Après gros concert, rganiss toujours ressembler à ça. Un fantôme, oui, tout à fait. Photo : Bertrand Ferrier.

En conclusion, on se réjouit de l’hommage rendu par le titulaire à son grand orgue pour redonner un sens cultuel donc culturel à la fin de l’Avent ; on repart avec de nombreuses questions sur la notion de « concert de noëls » ou « de Noël », id est sur les formes que peut prendre un récital de saison (démonstration chronologique aboutissant sur de la pyrotechnie, ou introduction à la joie de fêter avec intelligence un événement qui suscita tant de merveilles musicales), ou sur l’apport d’un grand orgue dans des pièces dont le titulaire rapporte avec quelle joie il les a jouées sur l’orgue de chœur actuellement hors service.
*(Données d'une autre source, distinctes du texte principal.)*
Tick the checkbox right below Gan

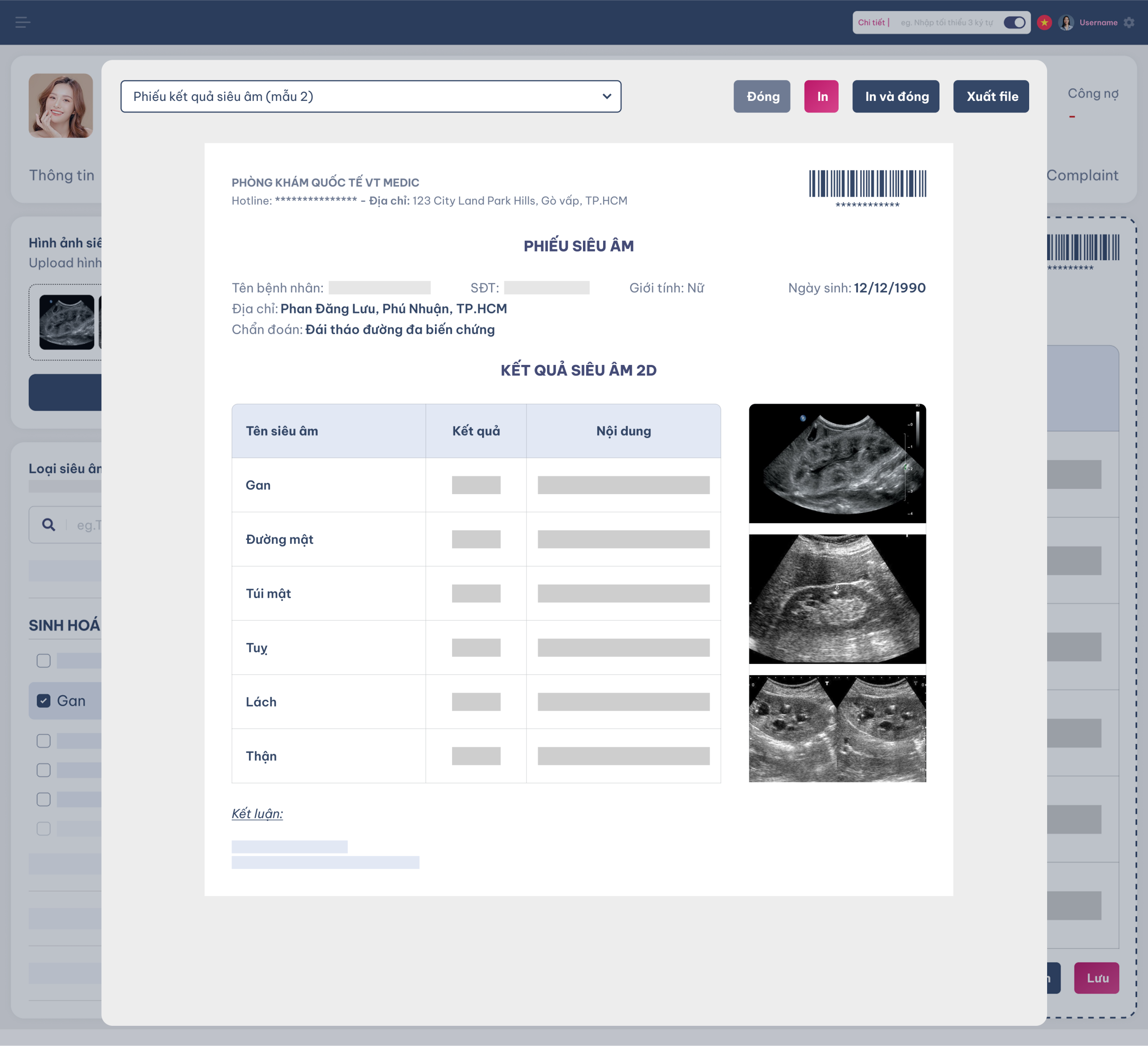44,741

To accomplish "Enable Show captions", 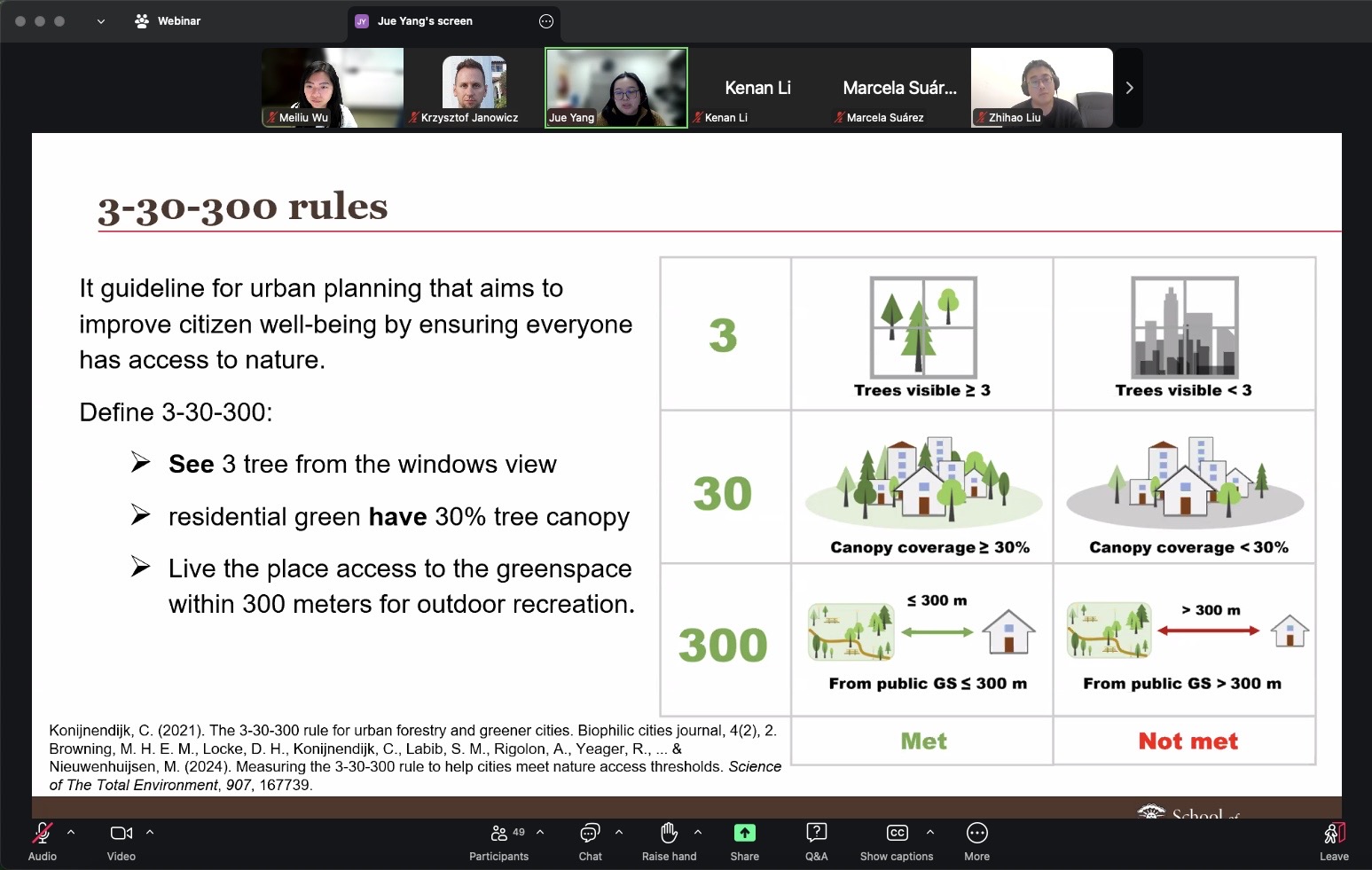I will tap(897, 834).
Bref, un concert solide, exigeant beaucoup de l’interprète, permettant à l’auditeur de réfléchir, et incitant chacun à penser Noël comme une tradition riche en splendeurs, et pas que pour les Amazon de tout poil. Le tout dans un beau lieu à demi-heure de la gare Saint-Lazare. Respect, Thierry, pour cette réussite audacieuse, merci au curé de l’accueillir avec bienveillance et bravo à la mairie de soutenir, fût-ce in absentia et avec les limites d’une relation toujours perfectible, une tradition culturelle brassant, contrairement aux légendes, un public large et varié !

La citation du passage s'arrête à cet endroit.